Ferdinando Galiani scrisse "Socrate immaginario" nel 1775 in collaborazione con Giovan Battista Lorenzi. "Parodia" in versi da coniugare con la musica di Paisiello, libretto semiserio per prendere in giro i tanti "arcadici" pastori e pastorelle con corredo di divinità che popolavano i teatri di quel tempo. AI centro di "Socrate Immaginario" c'è un benestante scombinato quanto sognatore, tal don Tammaro Promontorio, marito tiranno e vittima a sua volta di una beffa gustosa. Lui decide di essere "Socrate redivivo", vuole che tutto si ispiri agli amatissimi canoni di una classicità passata, anzi vuole che anche il cane di casa muova la coda alla maniera dei greci. Figurarsi come possano prendere la cosa parenti ed amici. La moglie Donna Rosa viene costretta a farsi chiamare Santippe a ricordo della insopportabile moglie del gran filosofo, il barbiere di casa viene ribattezzato Fiatone, ed i servi e gli amici debbono prendere nuovi nomi che ripetono quelli dell'epoca lontana ed amatissima dal padrone di casa. "Platone con la verve di Arlecchino", "Platone e Molière uniti insieme", "Arlecchino con la testa di Machiavelli". Queste le definizioni coniate da tre dei suoi più illustri contemporanei - nell'ordine Grimm, Voltaire e Marmontel - per riassumere la complessa personalità di Ferdinando Galiani; connotata, insieme, dall'intelligenza e dal brio.

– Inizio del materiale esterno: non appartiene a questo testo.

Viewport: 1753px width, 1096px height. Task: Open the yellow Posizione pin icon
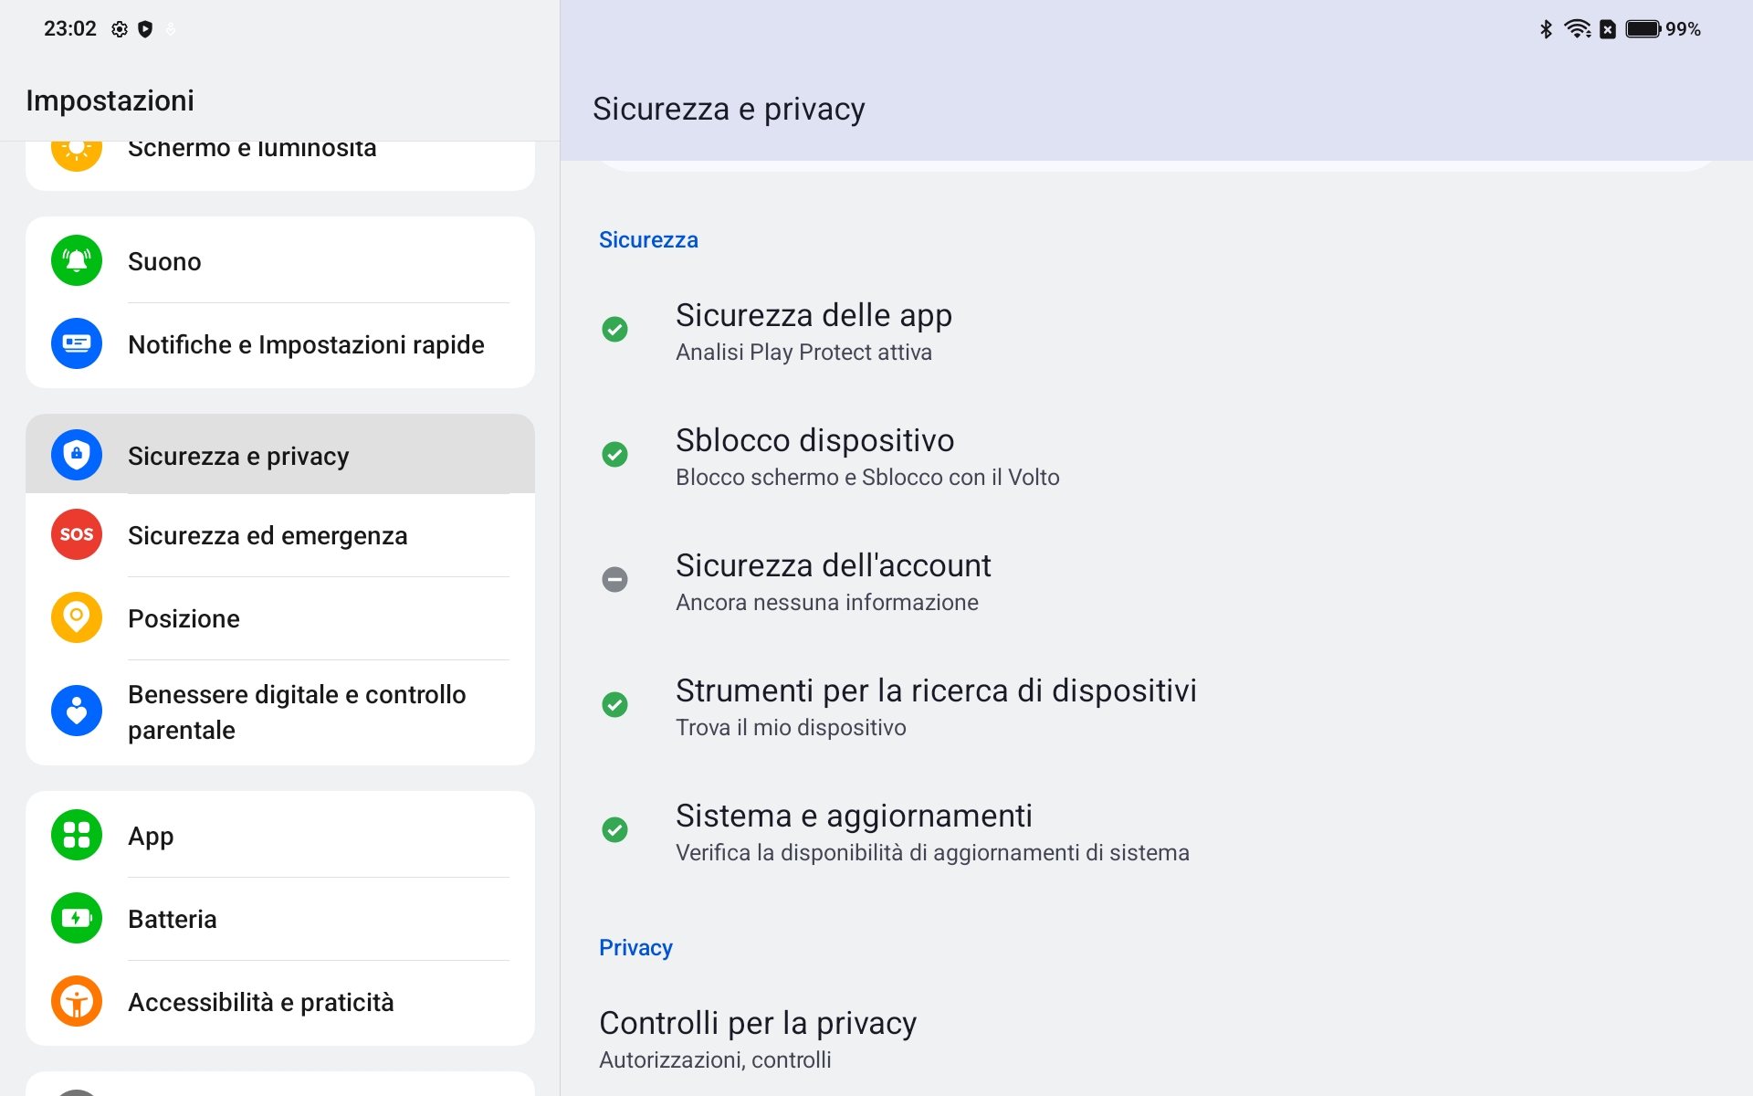coord(77,618)
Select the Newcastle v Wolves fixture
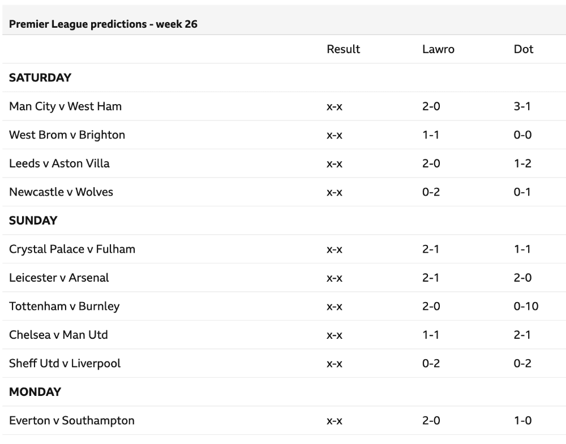Image resolution: width=566 pixels, height=444 pixels. 61,192
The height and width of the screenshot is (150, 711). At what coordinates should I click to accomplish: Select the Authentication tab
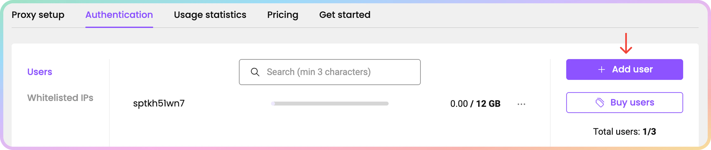coord(119,15)
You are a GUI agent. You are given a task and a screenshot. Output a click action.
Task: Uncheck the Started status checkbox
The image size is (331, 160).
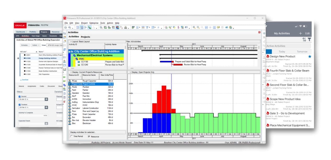(20, 96)
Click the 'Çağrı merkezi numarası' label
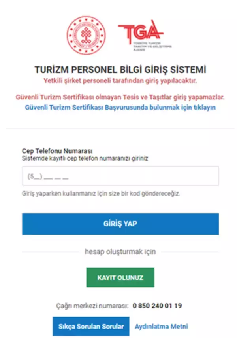237x338 pixels. [92, 306]
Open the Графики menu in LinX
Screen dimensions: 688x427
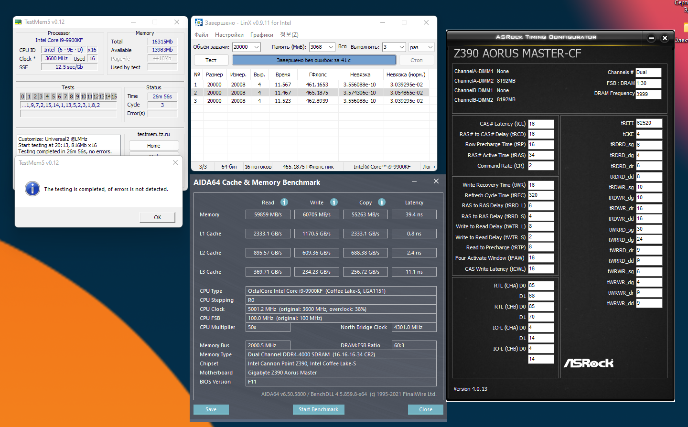click(x=261, y=35)
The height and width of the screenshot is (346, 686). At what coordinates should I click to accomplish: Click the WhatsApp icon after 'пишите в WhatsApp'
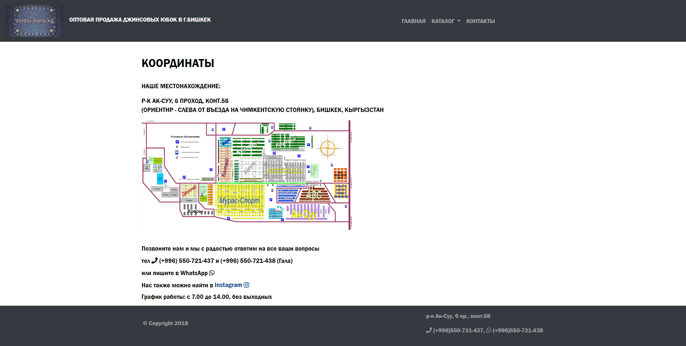tap(212, 273)
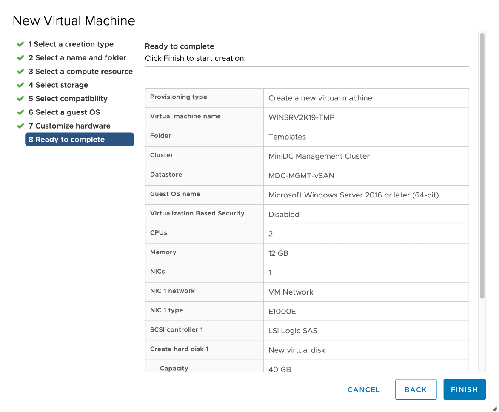Click the "Create hard disk 1" row label
Viewport: 499px width, 412px height.
coord(179,349)
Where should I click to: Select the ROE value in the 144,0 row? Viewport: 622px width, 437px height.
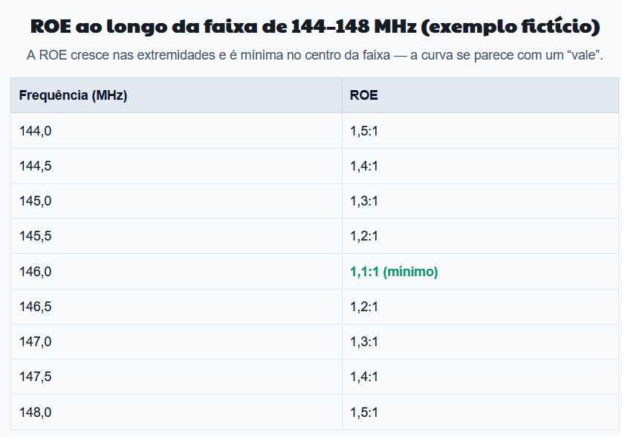(x=364, y=131)
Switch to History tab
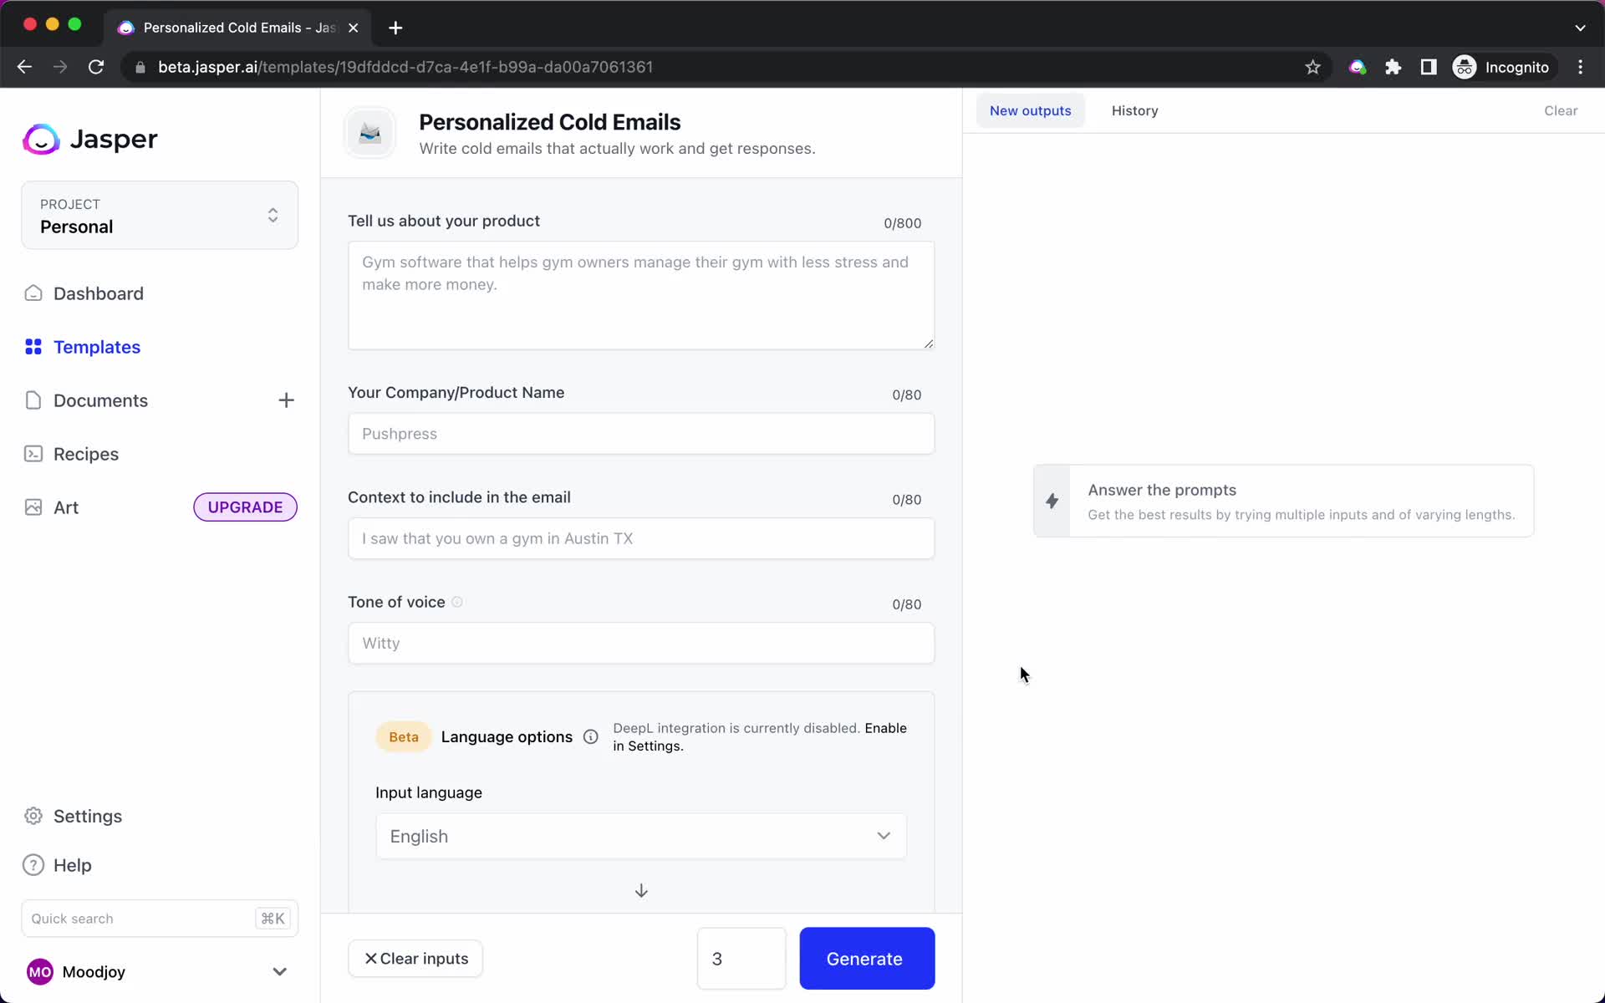The width and height of the screenshot is (1605, 1003). [x=1134, y=109]
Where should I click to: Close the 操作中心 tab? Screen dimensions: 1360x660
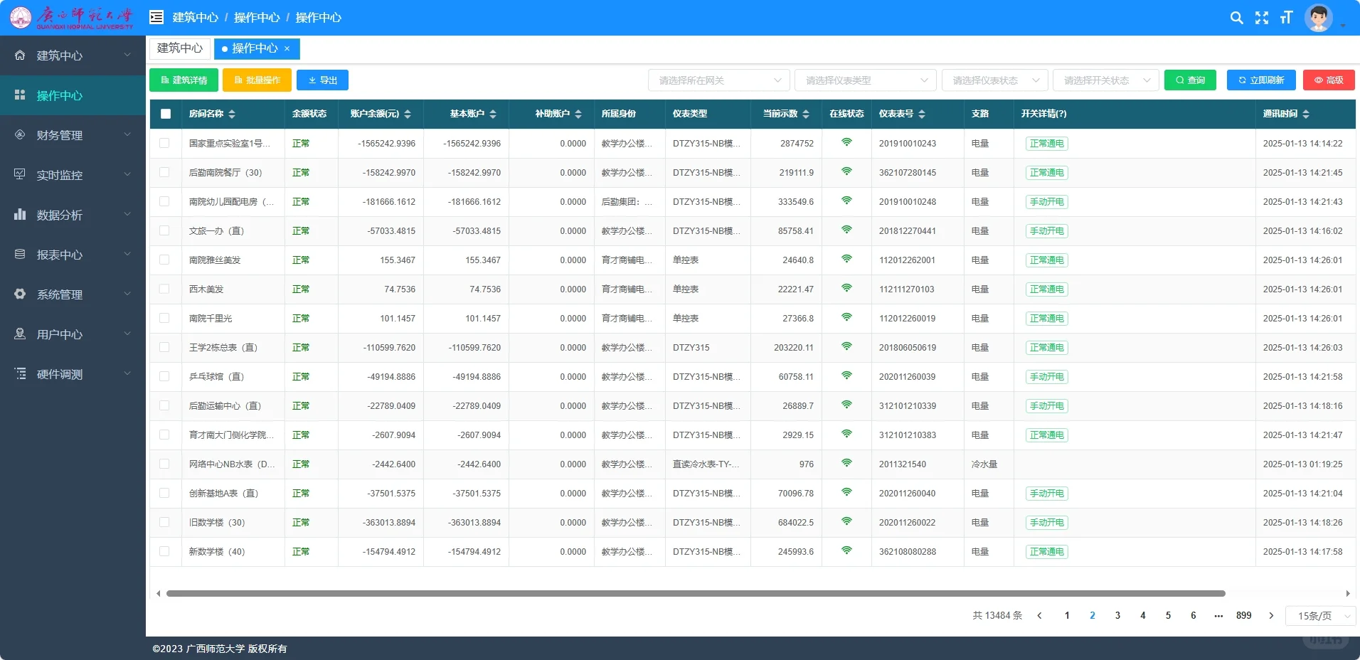click(287, 48)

E, per completare il quadro, possiamo aggiungerci l'opinione di Diderot; il quale attribuendogli vasta cultura, spirito d'osservazione, capacità di sintesi e avversione alle astrazioni - considerava l'abate napoletano, che aveva letteralmente conquistato la Parigi illuminata, "un uomo di genio che pensa e ci fa pensare".